= Collected data entries =
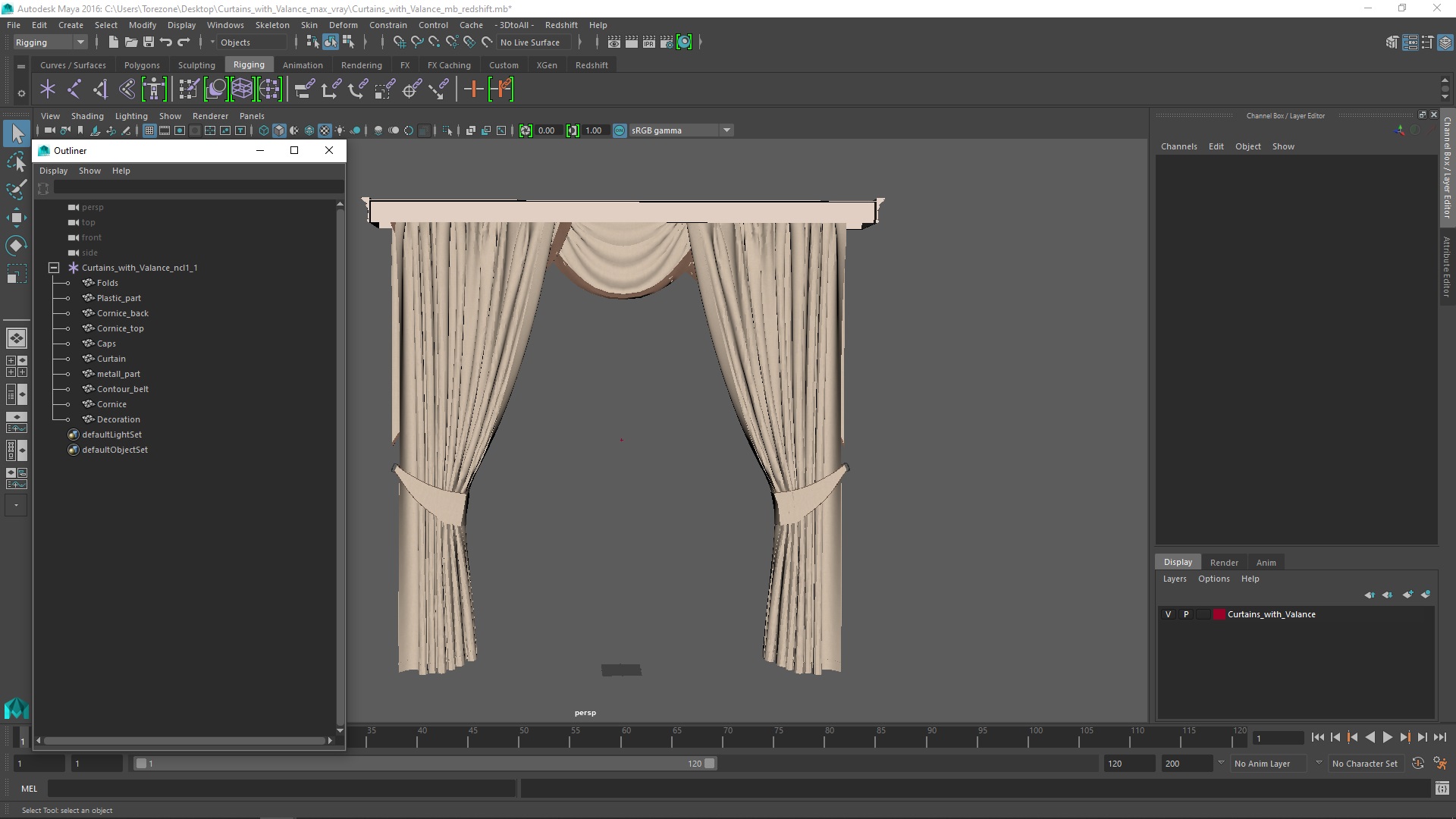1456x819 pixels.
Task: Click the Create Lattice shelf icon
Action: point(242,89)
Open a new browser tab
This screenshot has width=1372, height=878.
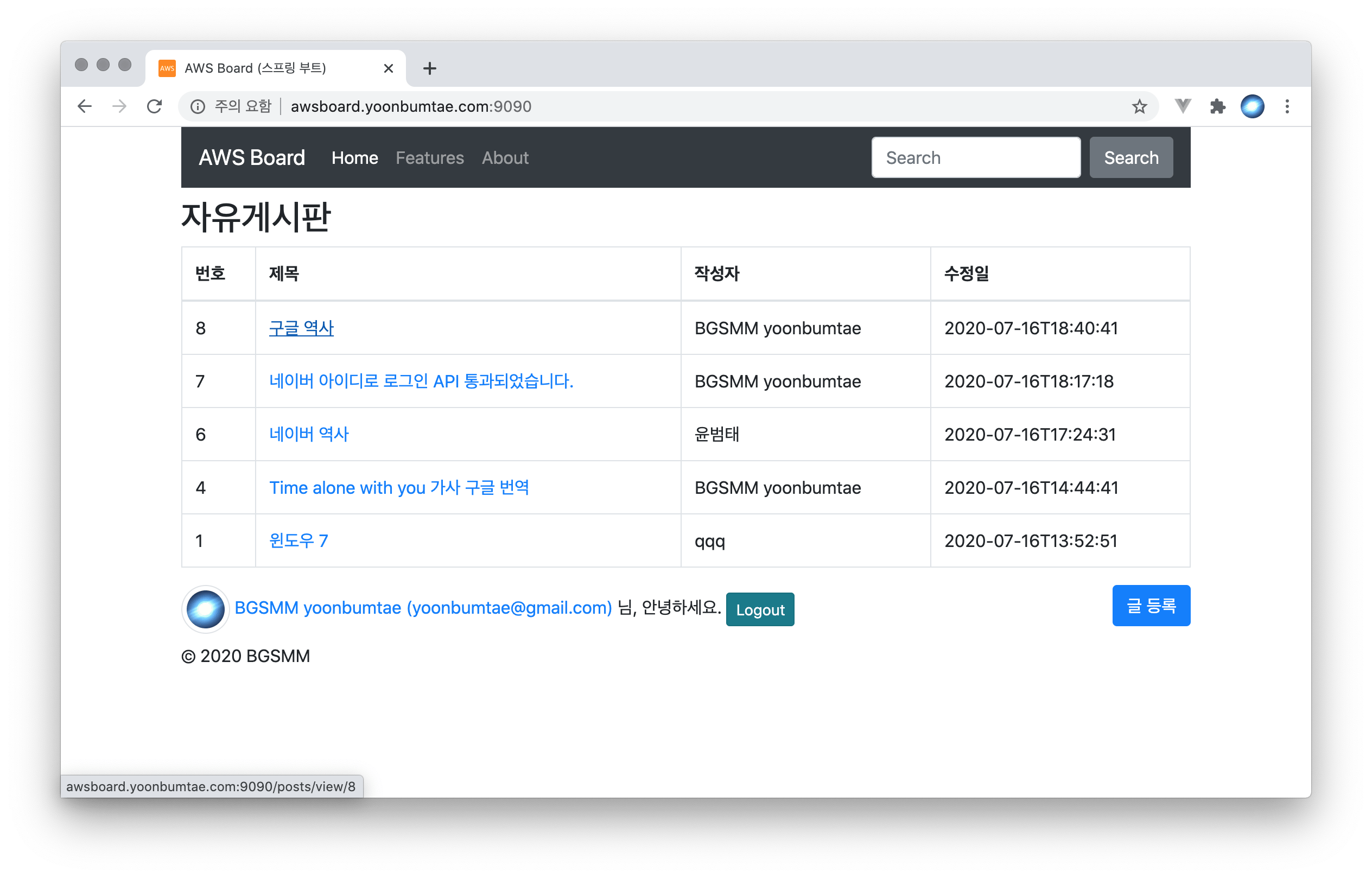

= THE PROBLEM =
From the line containing "Open a new browser tab" through the last line of the entries, both included, print each line exactly and omit any picture.

= EXERCISE OUTPUT =
Open a new browser tab
This screenshot has width=1372, height=878.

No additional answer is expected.